Eingeladen hatte ihn der leutselige Demo-Mitorganisator Stefan Ehrl. Buchners politische Vergangenheit sei nicht relevant, ihn interessiere, was er als Mensch zu sagen habe, sagte er damals zur Redaktion. Er selbst sei nicht politisch, aber für Meinungsvielfalt, so der Diplom-Handels-Lehrer aus Marktheidenfeld. Mit Statistiken kenne er sich aus, weswegen er sagen könne, dass die strengen Corona-Beschränkungen nicht nötig gewesen wären, so Ehrl. Diese seien ein Feldexperiment der Politik, das einen Kollateralschaden immensen Ausmaßes nach sich ziehe.

Bei einer Demo in Marktheidenfeld Ende Mai waren auch ein paar wenige Teilnehmer mit Reichsflagge und der ebenfalls bei Rechten beliebten Wirmer-Fahne zu sehen. Solange sie friedlich sind, müsse eine Demokratie das aushalten, fand Ehrl. Stumpf distanzierte sich bei der Demo ausdrücklich von der rechten Szene. Reichsbürger und rechte Verschwörungstheoretiker, die grundsätzlich gegen die Regierung eingestellt sind, waren von Anfang an unter den Gegnern von Corona-Maßnahmen.


Das fällt vor allem in sozialen Netzwerken auf. Ein Beispiel ist ein bei Facebook sehr aktiver Pfarrgemeinderat aus dem Raum Marktheidenfeld. Er äußert neben stramm rechten Ideen auch seine Ansichten zu Corona. Bei einer Zwangsimpfung würden uns Mikrochips zur Überwachung und gegebenenfalls Vergiftung implantiert, raunt er. Konfrontiert mit der Frage, wie seine Einstellung zu seinem Amt passe und ob er ernsthaft glaube, was er da alles postet, schreibt er unter anderem, dass er keine rechten oder rechtsextremen Ansichten habe. Und er fragt: "Auf welchem Märchenplaneten leben Sie eigentlich, um nicht zu merken, dass diese angebliche Pandemie ein Riesen-Fake ist?"

Nur im Protest vereint

Zurück zu Hotelinhaber Leiß. Bei ihm zeigt sich, wie unterschiedlich der Protest gegen die Corona-Maßnahmen ist. Er sei zwar nicht gegen Impfung generell, sagt er, aber gegen eine Zwangsimpfung. Gemeinsam mit seinem möglichen Ortsverband distanziert er sich auch stark von Rechts. Zwar hat sich "Widerstand 2020" aufgrund einer Menge interner "psychologischer" und "handwerklicher" Fehler, wie Leiß es nennt, kurz vor unserem Gespräch mit ihm aufgelöst. Trotzdem sei er immer noch bereit, einen Ortsverband zu gründen – dann halt von der Nachfolge-Organisation.
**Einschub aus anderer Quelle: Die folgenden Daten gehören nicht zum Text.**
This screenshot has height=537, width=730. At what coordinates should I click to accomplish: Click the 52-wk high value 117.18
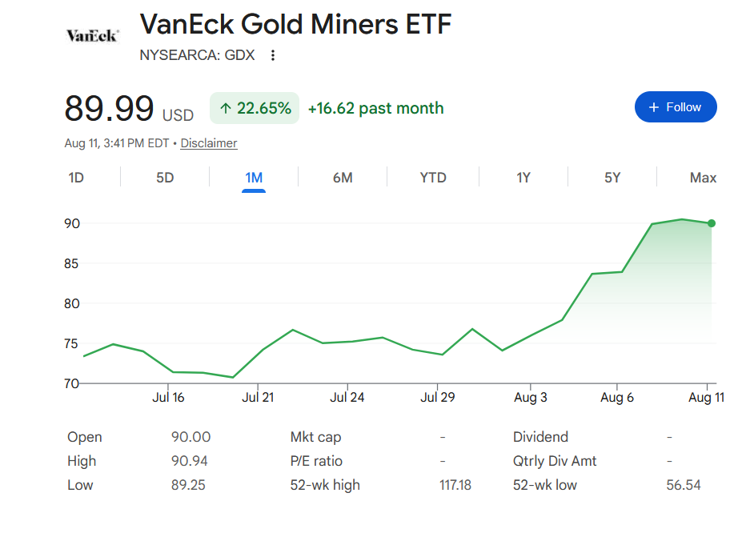pos(455,485)
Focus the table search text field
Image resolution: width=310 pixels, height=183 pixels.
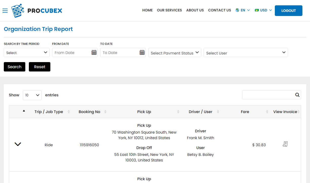click(x=268, y=95)
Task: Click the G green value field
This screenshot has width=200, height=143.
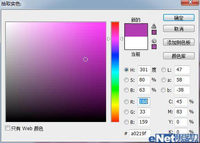Action: [x=144, y=112]
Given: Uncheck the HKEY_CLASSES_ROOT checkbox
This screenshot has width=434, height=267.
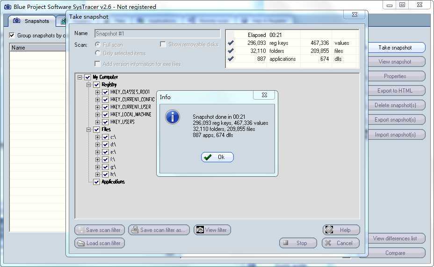Looking at the screenshot, I should point(105,92).
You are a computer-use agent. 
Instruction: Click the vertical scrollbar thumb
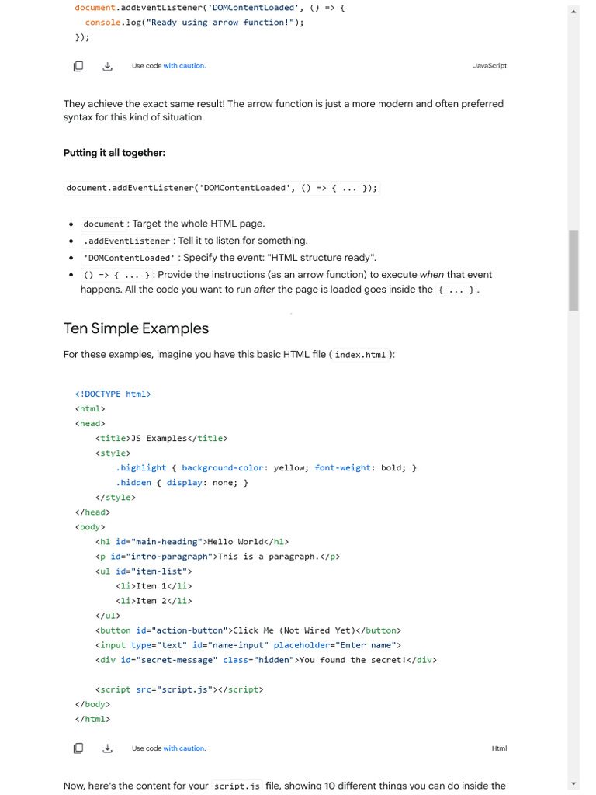573,269
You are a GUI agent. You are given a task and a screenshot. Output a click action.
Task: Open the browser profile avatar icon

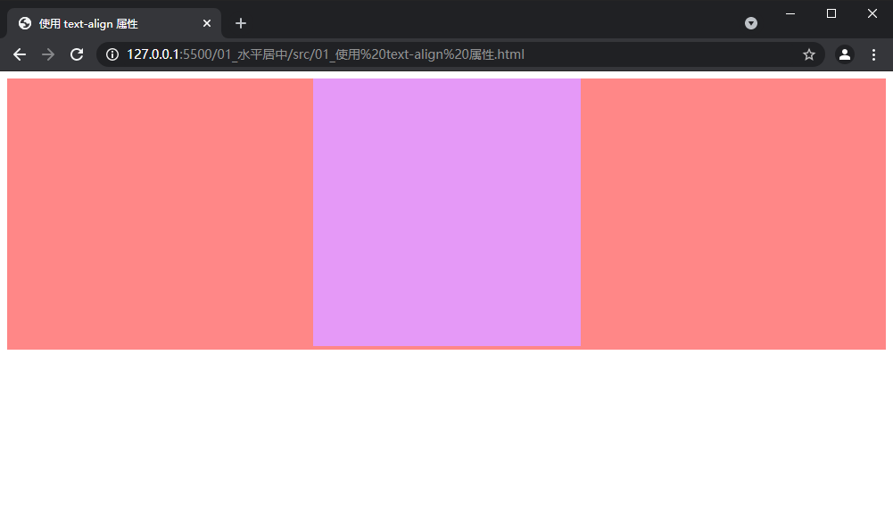click(844, 54)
Seit er die meisten Mitstreiter persönlich kenne, sei er sich dessen sogar noch sicherer. Man wolle ehrlichere Politik, sagt Leiß immer wieder. Kann er sich vorstellen, auch  nach dem Ende der Pandemie weiter politisch aktiv zu sein? "Ja." Was wären dann seine persönlichen Ziele? "Wenn ich meine Stimme erhebe", sagt Leiß, "dann will ich auch gehört werden."